20.05.2024
Sicurezza alimentare, tutela ambientale, diritti sociali e benessere animale sono gli standard europei imposti solo sui prodotti alimentari all’interno dei confini. Per necessità ci troviamo a trasgredire le nostre stesse regole. Approfondimento e motivazioni.
Nelle nostre tavole c’è una contraddizione: se i prodotti provenienti dall’Unione europea devono rispettare determinati standard di qualità finalizzati a garantire la sicurezza alimentare, la tutela ambientale, i diritti sociali e il benessere animale, lo stesso non vale per i Paesi di importazione extra Ue. Per ovviare a questo “doppio standard”, Slow Food Italia, in un lungo documento, ha richiesto l’introduzione di alcune “clausole specchio” che garantiscano il principio di reciprocità.
######
- Obiettivo del compito
Prosegua il testo sulle clausole specchio per gli alimenti importati da Paesi extra Ue, riprendendo subito dopo l'ultima frase riportata.
######
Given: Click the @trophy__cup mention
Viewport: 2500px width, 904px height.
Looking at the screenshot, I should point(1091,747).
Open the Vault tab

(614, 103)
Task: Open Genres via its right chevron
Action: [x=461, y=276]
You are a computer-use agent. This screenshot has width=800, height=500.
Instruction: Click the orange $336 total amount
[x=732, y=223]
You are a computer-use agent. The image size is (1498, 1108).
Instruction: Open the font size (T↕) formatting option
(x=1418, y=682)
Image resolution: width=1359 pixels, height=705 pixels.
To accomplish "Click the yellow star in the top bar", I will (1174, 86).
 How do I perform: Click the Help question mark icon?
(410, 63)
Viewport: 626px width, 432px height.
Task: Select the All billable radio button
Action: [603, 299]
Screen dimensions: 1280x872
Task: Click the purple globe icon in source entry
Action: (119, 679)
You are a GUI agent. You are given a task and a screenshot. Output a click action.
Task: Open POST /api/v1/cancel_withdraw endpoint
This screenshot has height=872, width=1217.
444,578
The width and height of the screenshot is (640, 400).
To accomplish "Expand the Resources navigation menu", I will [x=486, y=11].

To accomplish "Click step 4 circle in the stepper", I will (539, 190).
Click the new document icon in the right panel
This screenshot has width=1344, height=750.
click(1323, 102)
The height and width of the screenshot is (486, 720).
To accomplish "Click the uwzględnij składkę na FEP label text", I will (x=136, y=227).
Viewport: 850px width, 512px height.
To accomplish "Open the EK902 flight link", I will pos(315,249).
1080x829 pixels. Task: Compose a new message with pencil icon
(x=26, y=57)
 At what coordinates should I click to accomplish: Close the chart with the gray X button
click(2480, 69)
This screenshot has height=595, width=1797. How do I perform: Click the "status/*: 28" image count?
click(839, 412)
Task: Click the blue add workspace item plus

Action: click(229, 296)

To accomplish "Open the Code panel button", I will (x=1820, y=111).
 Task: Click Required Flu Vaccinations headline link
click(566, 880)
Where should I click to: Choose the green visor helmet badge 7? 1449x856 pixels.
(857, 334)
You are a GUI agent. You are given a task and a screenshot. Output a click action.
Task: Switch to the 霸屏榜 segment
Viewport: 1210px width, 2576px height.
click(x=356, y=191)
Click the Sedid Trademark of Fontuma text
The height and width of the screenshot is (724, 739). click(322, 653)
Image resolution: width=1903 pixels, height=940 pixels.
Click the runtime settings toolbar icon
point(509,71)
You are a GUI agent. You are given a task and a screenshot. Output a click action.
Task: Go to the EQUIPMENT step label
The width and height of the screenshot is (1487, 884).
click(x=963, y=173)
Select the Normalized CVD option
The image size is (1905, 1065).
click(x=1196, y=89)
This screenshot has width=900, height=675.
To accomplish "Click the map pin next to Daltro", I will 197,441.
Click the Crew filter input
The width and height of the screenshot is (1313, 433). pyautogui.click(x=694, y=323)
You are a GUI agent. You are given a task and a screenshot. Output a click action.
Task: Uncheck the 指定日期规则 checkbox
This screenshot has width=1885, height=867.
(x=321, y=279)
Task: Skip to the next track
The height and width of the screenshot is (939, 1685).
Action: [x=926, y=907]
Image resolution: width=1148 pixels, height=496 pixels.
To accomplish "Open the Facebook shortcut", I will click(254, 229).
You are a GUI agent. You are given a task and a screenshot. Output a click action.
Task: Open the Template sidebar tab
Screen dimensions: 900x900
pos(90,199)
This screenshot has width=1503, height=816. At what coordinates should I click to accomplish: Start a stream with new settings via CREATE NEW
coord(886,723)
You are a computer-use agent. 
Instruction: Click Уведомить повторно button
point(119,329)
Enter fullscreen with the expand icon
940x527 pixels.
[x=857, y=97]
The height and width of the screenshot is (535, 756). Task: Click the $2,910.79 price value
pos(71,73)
######
- Area di risposta
La questione centrale riguarda appunto la disparità tra gli standard qualitativi richiesti alla produzione agroalimentare europea e quelli applicati ai cibi importati dal di fuori dei confini europei: per citare un esempio, per i residui di pesticidi per le merci importante esistono limiti di tolleranza più alti. Ma questa, secondo Slow Food, è una contraddizione che non solo mina gli impegni dell’Ue con il Green Deal, ma ostacola anche la transizione ecologica verso gli obiettivi di sviluppo sostenibile dell’Agenda 2030, oltre a rappresentare un problema di sicurezza alimentare. E, inoltre, crea una distorsione della concorrenza a svantaggio degli agricoltori europei, aggravandone il malcontento. La soluzione più immediata, verrebbe da pensare, è quella di non importare più questi prodotti, ma non è così semplice. Infatti, i nostri allevamenti hanno bisogno di soia, risorsa che localmente produciamo in quantità limitata; allo stesso modo, la produzione interna di carne bovina non soddisfa la domanda. Discorso analogo per il riso: molto consumato ma prodotto solo in alcune aree europee adatta a questa coltura. Insomma, siamo fortemente dipendenti dalle importazioni.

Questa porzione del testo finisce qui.